§ **Part of a data file**:
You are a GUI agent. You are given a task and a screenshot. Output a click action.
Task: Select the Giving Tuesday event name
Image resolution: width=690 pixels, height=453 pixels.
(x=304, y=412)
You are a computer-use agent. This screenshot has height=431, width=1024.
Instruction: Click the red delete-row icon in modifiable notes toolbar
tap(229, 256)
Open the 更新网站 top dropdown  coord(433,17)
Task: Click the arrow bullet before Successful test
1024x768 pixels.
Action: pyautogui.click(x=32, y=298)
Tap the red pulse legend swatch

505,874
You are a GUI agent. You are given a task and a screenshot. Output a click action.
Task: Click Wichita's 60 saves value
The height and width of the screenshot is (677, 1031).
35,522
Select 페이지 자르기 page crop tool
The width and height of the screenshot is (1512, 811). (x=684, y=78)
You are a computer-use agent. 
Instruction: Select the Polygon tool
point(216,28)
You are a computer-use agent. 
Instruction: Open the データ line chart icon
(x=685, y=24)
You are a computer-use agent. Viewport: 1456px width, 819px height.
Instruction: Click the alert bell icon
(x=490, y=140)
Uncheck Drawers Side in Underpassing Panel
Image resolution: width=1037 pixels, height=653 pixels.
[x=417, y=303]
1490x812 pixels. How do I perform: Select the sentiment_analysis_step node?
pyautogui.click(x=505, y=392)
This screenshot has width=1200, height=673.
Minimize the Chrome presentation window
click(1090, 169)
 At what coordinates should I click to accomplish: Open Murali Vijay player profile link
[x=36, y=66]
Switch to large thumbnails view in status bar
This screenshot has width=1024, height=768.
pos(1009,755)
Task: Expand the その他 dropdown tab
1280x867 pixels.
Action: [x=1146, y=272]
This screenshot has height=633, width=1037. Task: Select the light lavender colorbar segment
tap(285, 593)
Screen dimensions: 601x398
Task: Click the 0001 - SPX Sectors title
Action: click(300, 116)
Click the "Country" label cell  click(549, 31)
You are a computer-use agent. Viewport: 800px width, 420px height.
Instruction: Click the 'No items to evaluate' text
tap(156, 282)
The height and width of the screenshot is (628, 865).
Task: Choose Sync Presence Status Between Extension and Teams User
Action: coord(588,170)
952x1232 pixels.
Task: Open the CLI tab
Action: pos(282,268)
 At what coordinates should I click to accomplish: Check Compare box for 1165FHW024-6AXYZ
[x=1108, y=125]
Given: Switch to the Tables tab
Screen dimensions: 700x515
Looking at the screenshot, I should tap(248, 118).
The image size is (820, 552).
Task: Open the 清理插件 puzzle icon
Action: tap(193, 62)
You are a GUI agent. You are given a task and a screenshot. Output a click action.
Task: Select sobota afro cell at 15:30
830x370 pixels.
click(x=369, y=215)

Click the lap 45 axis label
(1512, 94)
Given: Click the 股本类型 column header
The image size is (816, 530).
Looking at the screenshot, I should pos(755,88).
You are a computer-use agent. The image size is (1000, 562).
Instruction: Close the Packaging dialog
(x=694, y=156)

§ **The exercise**:
Copy the lines from the one containing "Given: Switch to the Tables tab" through the end of the material, inclusive, renaming "Instruction" to "Directive" and leaving everything else as it is.

§ **Reply to the task**:
Given: Switch to the Tables tab
Screen dimensions: 700x515
Looking at the screenshot, I should tap(248, 118).
The image size is (820, 552).
Task: Open the 清理插件 puzzle icon
Action: tap(193, 62)
You are a GUI agent. You are given a task and a screenshot. Output a click action.
Task: Select sobota afro cell at 15:30
830x370 pixels.
click(x=369, y=215)

Click the lap 45 axis label
(1512, 94)
Given: Click the 股本类型 column header
The image size is (816, 530).
Looking at the screenshot, I should pos(755,88).
You are a computer-use agent. The image size is (1000, 562).
Directive: Close the Packaging dialog
(x=694, y=156)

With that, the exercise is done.